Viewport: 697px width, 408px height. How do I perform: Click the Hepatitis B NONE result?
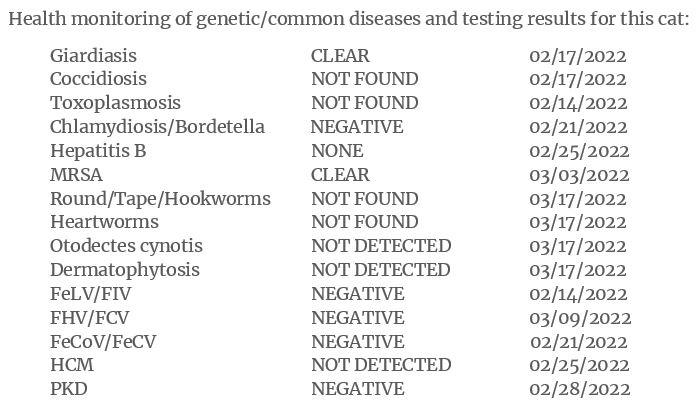pos(337,151)
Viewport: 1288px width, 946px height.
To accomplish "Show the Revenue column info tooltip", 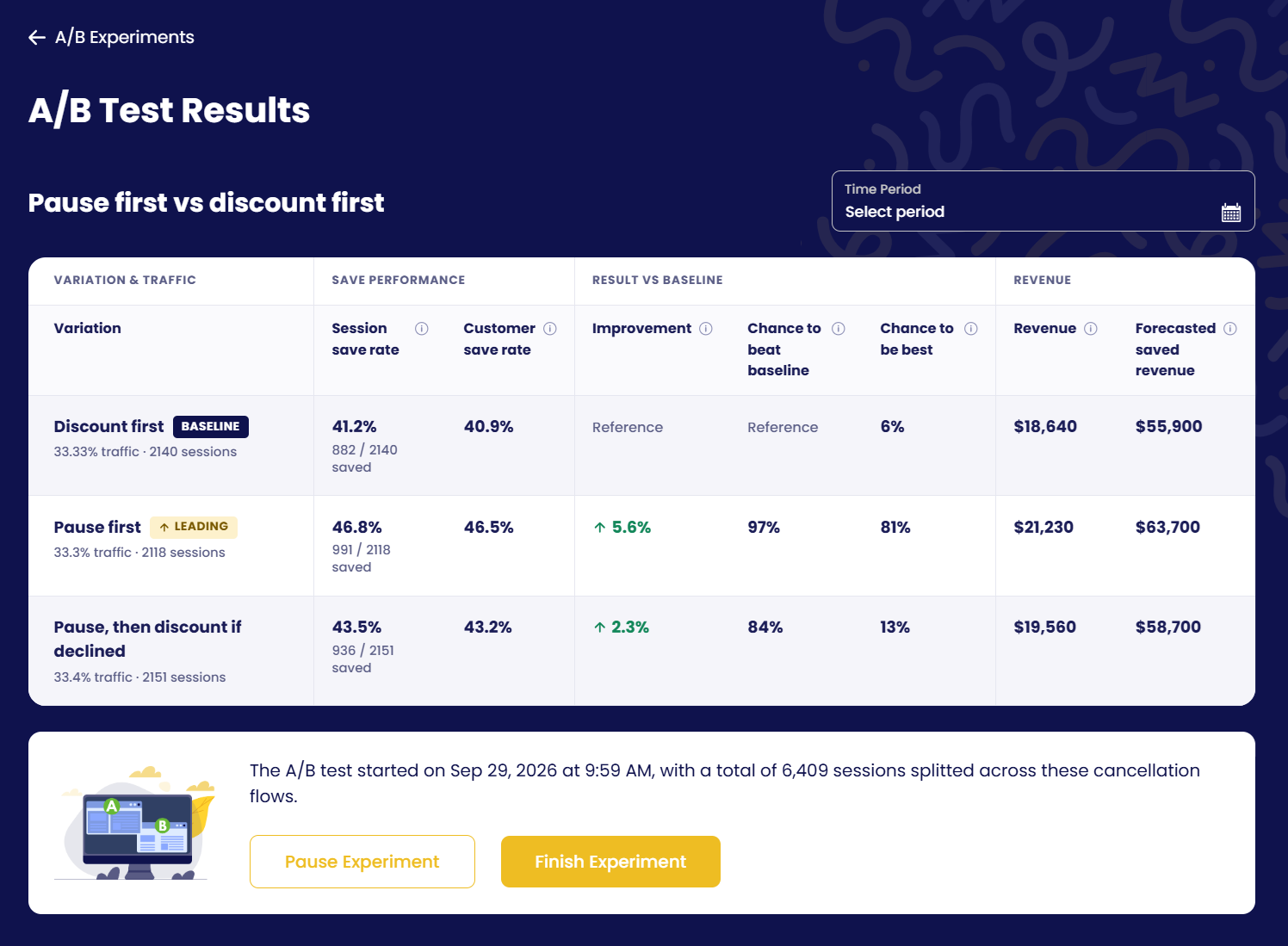I will click(x=1091, y=328).
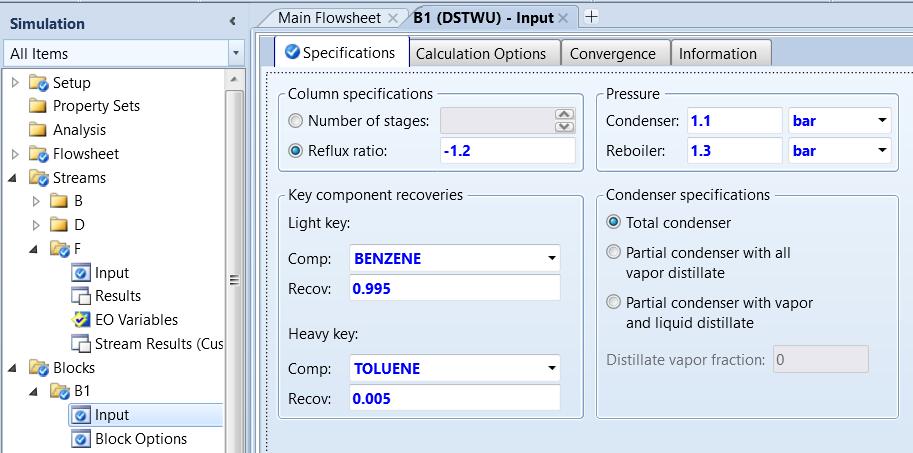Switch to the Main Flowsheet tab
Viewport: 913px width, 453px height.
[x=329, y=18]
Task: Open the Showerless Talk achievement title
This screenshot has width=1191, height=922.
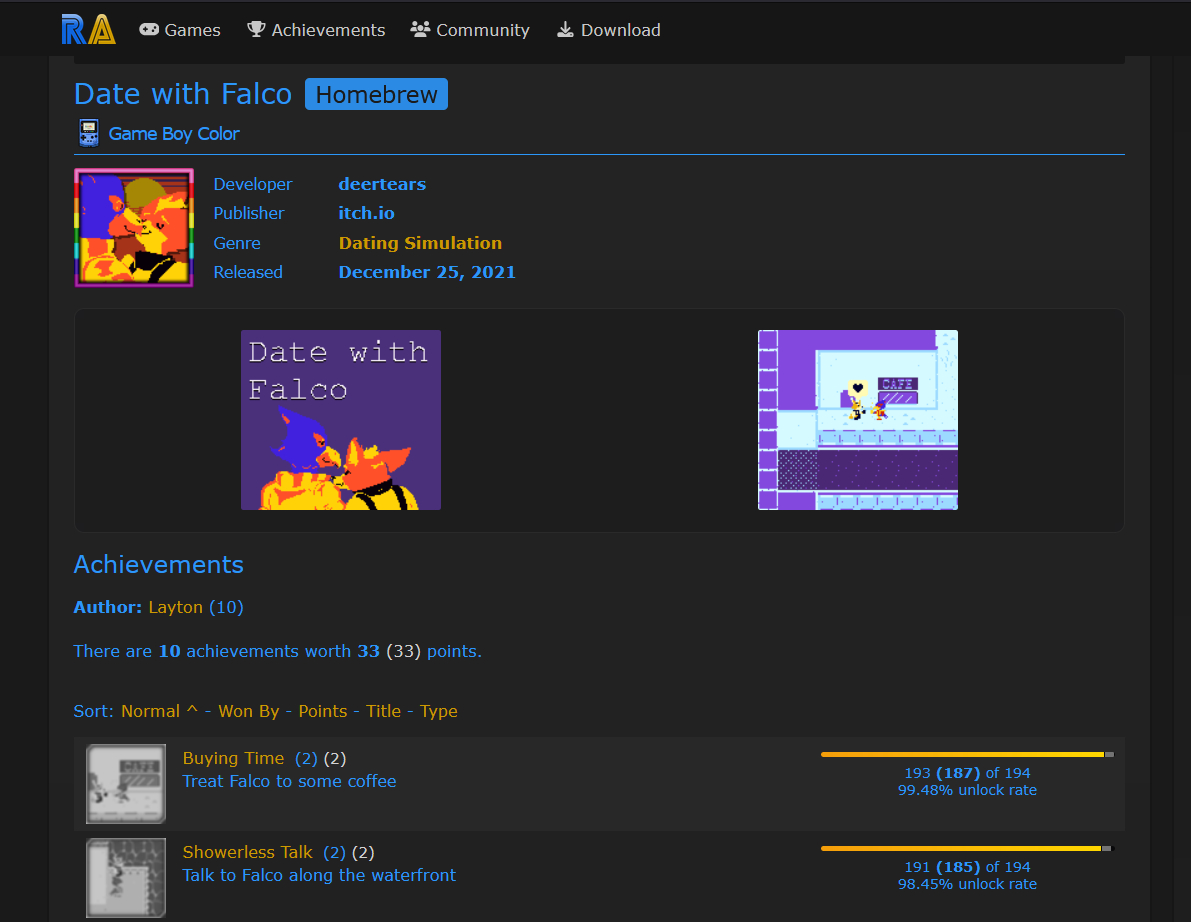Action: [x=248, y=852]
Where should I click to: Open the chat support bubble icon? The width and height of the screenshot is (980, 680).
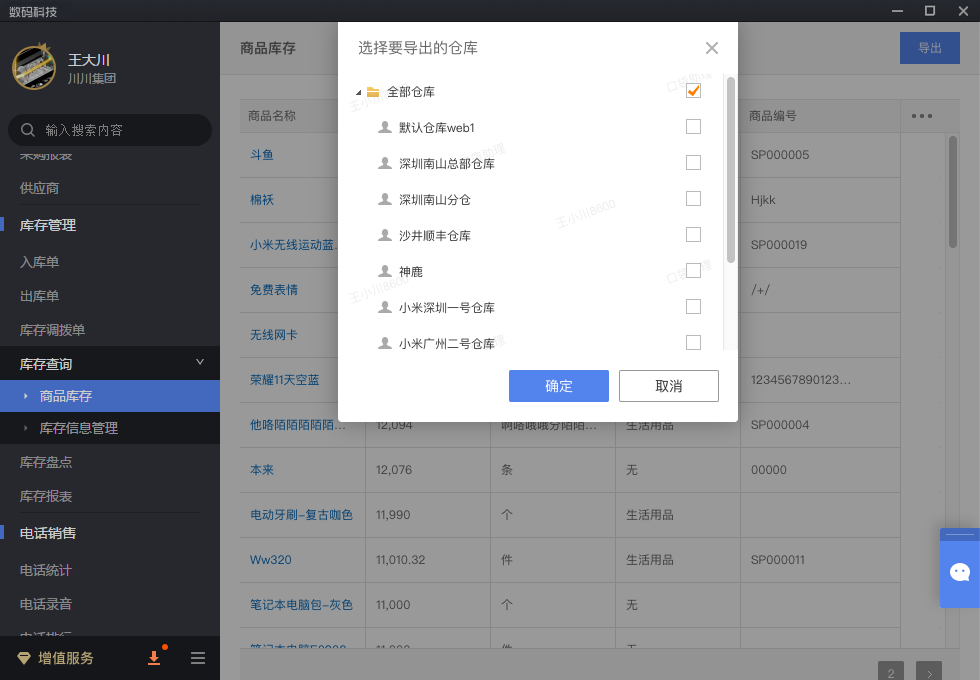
******
Find the count of lines in the data above where the word "Open" occurs, and write down only that count.

2